Colloidal nanocrystals are considered promising building blocks for electronic and optoelectronic devices. Potentially, they can combine the advantages of crystalline inorganic semiconductors with size-tunable electronic structure and inexpensive solution-based device fabrication. However, the insulating nature of the surface ligands used for nanocrystal synthesis typically results in the poor electronic coupling between individual nanocrystals. In an attempt to address this fundamental problem, we demonstrated that molecular metal chalcogenide complexes can serve as versatile ligands for a broad range of inorganic nanomaterials. This new class of nanocrystal colloids provides a set of advantages such as all-inorganic design and diverse compositional tunability for both nanocrystal and ligand constituents. We observed electron mobility of ~10 cm2/Vs in arrays of CdSe nanocrystals and ~200 S/cm conductivity in arrays of 5 nm gold nanocrystals capped with metal chalcogenide Zintl ions. We demonstrate the power of this approach on several examples of prospective thermoelectric and photovoltaic materials.

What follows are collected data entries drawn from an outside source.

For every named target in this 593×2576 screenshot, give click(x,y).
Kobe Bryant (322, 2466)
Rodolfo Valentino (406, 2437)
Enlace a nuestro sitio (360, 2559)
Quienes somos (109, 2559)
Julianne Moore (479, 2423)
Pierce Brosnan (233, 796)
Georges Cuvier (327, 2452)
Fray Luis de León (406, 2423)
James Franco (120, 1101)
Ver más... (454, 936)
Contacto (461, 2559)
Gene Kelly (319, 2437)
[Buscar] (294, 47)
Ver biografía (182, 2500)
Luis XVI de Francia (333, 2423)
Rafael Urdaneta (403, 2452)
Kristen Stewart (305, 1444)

Brief biography of the speaker:
Dmitri V. Talapin is an Assistant Professor in the Department of Chemistry at the University of Chicago. He received his doctorate degree from University of Hamburg, Germany in 2002 under supervision of Horst Weller. In 2003 he joined IBM Research Division at T. J. Watson Research Center as a postdoctoral fellow to work with Chris Murray on synthesis and electronic properties of semiconductor nanostructures. In 2005 he moved to Lawrence Berkeley National Laboratory as a staff scientist at the Molecular Foundry, newly founded DOE Center for Nanoscience and Nanotechnology. In 2007 he accepted faculty position at the University of Chicago. His research interests revolve around colloidal inorganic nanomaterials, spanning from synthetic methodology to device fabrication, with the desire of turning colloidal nanostructures into useful electronic materials.